Discontinuation of Aspirin and Heart Attack Risk
Discontinuing aspirin use can increase heart attack risk by 2/3 in patients who have had a heart attack or stroke.
Regular low-dose aspirin use is the most common treatment for patients with a history of cardiac events, such as heart attack and stroke. Why? The antiplatelet characteristics of aspirin that relieve pain also help to reduce blood clotting, which can help prevent future adverse cardiac events. Therefore, aspirin use is extremely effective in reducing risk for heart attack and stroke, and is recommended long-term for most high-risk patients.
But how long should patients continue to take low-dose aspirin following a cardiac event? It turns out that patients should adhere to aspirin regimens as long as possible, as discontinuing use can greatly increase risk for heart attack. A recent study published in the British Medical Journal followed nearly 40,000 participants with a history of cardiovascular events for an average of 3.2 years, tracking their health and aspirin use. Data showed that patients discontinuing low-dose aspirin use were nearly two-thirds more likely to have a heart attack than current users.

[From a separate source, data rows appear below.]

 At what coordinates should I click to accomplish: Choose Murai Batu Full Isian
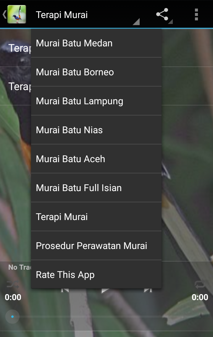(96, 188)
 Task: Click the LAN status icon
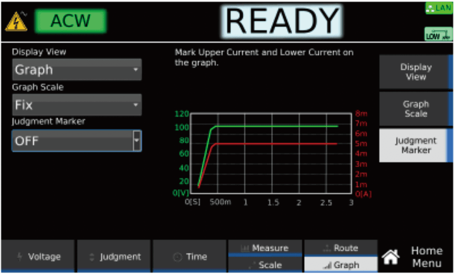[x=438, y=8]
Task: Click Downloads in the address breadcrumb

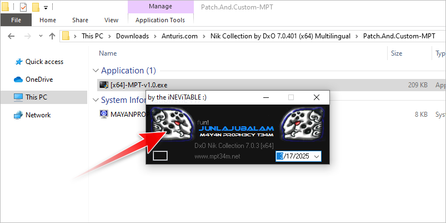Action: click(x=132, y=36)
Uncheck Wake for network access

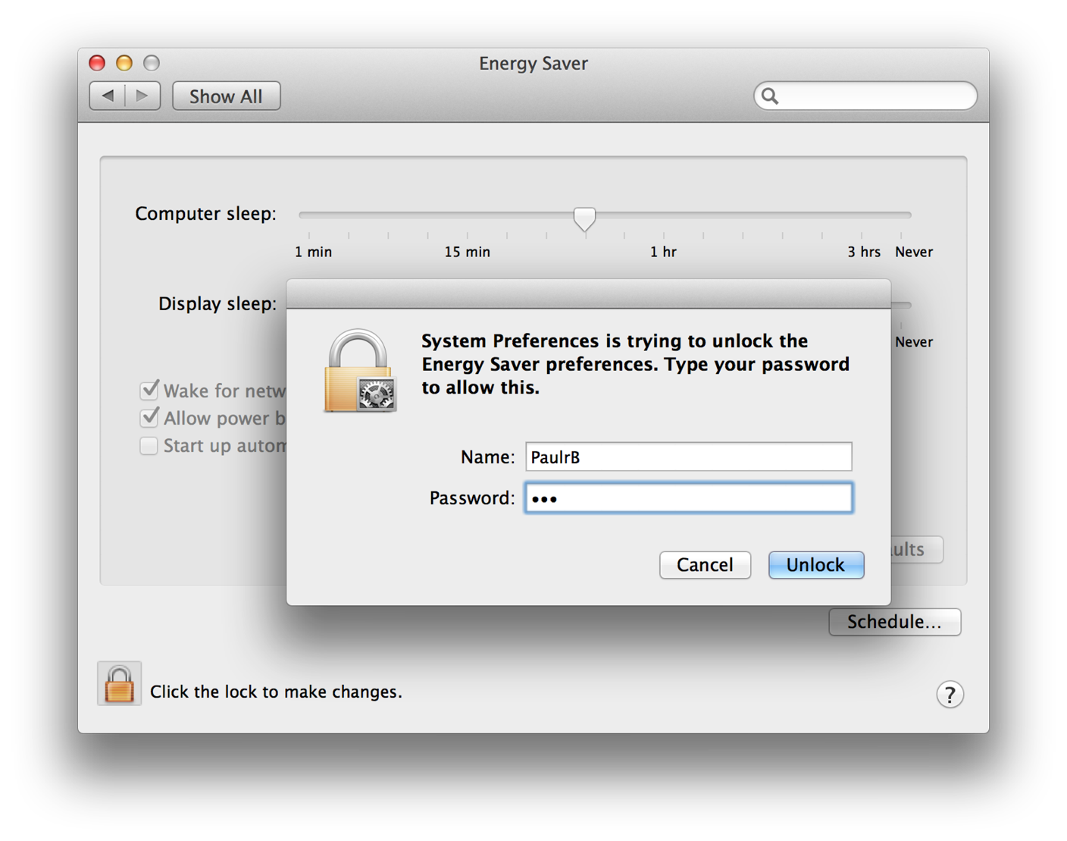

Based on study findings, it is important that researchers better understand why patients prescribed low-dose aspirin discontinue its use. Most likely, patients discontinue use because they forget to take it, do not think that it is benefiting their health, or because of safety concerns. However, it is important that healthcare providers now reinforce the importance of continuing aspirin use long term. Not only does low-dose aspirin use help prevent cardiac events, discontinuing aspirin use can be even more dangerous, significantly increasing risk for heart attack. And any health concerns associated with aspirin use, such as peptic ulcer disease and bleeding, are outweighed by the cardiovascular benefits achieved through low-dose aspirin regimens.